Nanay now lives independently and I cease not praying that she never feel alone or lonely even if she's left by herself as all of us her children have come to live on our own but never apart from her. She will always be revered as the mother who reflected the Lord's goodness and unfailing love.

Yes, I am 100% mama's girl. :-)



Whenever you reap your harvest in your field and leave some unraked grain there, you must not return to get it; it should go to the resident foreigner, orphan, and widow so that the Lord your God may bless all the work you do. - Deu 24:19


Auj says..


Yes, it is like getting married and raising children. It is as tough as that.

I experienced early on how hard it is to live with some stranger you fell in love with under one roof. Share in one bed. Eat in one table. And all that concept of trying your best to live with people who you never knew as family (but would eventually turn out to be your family) appearing too daunting always made me stop believing in getting married.

It is hard to tie people's differences to have a more peaceful setting to live in everyday. It's hard to keep everyone from balancing well so that our boat would not capsize. Or worse, to keep anyone from jumping off the boat.

I have had my own share of being at both ends. During the days when I was still staying with my family, I was a witness to endless count of people we have welcomed in our home to render them a refreshing start and an all new take on their lives. When I started wandering on my own, I became the stranger seeking a portion of shelter in others' homes. And now, that I have been blessed with a pad that is good enough to give me peace, I now act as the owner of my home.

It is never a bliss to keep up with any of Dori's, Pio's and Balbs' sudden tantrum syndromes. But it is with these people that the Lord has given me this home. And everyday, my joy rises over their human frailties reflecting my own. In reality, all four of us are God's orphans. It is not just Pio. And I rejoice over this fact knowing that God blesses the orphans who have no other person to depend on but God and the works of His Hands upon ours.

Everyday I learn from them without them even knowing it. And by this time, each time they would wonder how the hell do I get to know a lot of things, I hope they would realize it was because of them too -- and that I work hard for them too aside from just making my salary day a fulfilled 'Praxedes Lazaro Day'.

I promised the Lord before He gave me this home that I would treat the people who would live with me with utmost respect, love and patience.

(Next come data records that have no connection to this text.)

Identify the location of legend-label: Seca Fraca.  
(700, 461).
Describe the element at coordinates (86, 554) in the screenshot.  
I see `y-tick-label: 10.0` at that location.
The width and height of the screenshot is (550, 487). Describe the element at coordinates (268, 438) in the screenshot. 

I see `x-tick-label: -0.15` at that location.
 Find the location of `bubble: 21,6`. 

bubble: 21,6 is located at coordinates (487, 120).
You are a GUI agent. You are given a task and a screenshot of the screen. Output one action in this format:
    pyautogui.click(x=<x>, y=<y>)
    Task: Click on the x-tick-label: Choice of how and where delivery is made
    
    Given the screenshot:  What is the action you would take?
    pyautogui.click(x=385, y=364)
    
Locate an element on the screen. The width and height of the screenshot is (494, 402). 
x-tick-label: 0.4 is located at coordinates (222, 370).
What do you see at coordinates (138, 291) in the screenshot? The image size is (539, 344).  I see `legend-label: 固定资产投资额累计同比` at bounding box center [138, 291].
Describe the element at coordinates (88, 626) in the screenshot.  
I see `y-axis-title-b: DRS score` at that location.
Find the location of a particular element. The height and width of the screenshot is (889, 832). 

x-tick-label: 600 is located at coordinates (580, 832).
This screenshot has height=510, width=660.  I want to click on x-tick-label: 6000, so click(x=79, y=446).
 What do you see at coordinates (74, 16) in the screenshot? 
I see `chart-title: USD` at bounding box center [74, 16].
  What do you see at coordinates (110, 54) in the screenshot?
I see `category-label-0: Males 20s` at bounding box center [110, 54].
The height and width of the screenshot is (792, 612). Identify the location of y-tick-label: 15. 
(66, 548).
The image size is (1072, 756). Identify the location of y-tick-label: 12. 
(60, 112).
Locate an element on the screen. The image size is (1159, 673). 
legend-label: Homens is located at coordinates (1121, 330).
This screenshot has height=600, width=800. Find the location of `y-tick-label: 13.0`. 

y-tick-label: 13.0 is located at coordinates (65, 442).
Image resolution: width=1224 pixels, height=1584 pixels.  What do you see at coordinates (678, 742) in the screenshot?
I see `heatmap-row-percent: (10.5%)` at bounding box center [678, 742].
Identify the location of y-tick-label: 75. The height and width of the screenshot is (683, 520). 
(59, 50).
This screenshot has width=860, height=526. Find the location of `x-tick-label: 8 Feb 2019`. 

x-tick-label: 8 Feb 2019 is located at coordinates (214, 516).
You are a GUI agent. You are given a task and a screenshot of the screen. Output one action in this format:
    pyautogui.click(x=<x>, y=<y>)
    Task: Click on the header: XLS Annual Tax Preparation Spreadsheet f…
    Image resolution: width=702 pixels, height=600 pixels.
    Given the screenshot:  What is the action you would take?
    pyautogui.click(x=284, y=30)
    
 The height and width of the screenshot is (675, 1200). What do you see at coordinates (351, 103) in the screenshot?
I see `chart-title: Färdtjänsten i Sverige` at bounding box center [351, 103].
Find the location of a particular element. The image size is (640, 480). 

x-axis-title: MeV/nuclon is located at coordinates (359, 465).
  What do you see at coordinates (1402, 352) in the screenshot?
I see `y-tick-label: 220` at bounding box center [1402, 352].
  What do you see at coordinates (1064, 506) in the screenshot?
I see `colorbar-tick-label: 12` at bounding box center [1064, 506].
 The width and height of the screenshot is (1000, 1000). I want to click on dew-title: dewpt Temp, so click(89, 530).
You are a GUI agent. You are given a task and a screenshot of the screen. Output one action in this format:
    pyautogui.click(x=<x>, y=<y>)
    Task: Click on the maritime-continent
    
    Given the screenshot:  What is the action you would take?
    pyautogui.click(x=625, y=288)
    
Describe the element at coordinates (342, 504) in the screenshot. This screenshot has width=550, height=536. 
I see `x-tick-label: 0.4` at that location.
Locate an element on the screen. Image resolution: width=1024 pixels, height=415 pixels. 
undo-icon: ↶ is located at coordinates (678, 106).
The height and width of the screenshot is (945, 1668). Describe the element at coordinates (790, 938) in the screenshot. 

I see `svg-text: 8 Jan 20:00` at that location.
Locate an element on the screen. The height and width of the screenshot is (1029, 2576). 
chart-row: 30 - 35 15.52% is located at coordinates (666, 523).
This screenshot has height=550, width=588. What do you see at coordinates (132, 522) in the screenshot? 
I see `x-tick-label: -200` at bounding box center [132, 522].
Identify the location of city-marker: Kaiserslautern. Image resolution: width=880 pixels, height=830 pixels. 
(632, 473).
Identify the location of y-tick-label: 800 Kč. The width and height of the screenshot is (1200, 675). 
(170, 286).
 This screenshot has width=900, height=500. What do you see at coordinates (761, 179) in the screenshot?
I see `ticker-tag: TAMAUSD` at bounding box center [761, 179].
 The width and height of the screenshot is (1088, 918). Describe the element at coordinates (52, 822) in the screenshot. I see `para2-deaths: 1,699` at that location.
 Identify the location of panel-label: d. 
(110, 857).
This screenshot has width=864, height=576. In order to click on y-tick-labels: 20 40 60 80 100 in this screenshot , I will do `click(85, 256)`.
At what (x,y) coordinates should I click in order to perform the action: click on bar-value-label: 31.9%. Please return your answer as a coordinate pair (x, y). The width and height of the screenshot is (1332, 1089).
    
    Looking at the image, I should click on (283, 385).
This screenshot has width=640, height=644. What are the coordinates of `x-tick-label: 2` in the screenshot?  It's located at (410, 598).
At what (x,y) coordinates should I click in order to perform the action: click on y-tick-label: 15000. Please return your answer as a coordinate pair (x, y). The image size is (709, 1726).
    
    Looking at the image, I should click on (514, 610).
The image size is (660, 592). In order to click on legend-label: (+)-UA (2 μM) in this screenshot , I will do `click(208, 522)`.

That I won't ever be rude and impatient. But instead, I would always fill the home with words that would heal and not hurt. That I will never treat people who would enter my home the distorted ways I was welcomed in numerous other homes I have been in my whole lifetime.

This is the House of the Lord. The Lord treats the people who live in it with extra care. I will too. :)



1 comment:

  1. Dori*** Our mothers certainly went through a lot of grief raising us and they haven't given up on us yet and never will...

    Auj*** It's true that people you live with could drive you crazy but they could teach you a lot of things too--patience etc.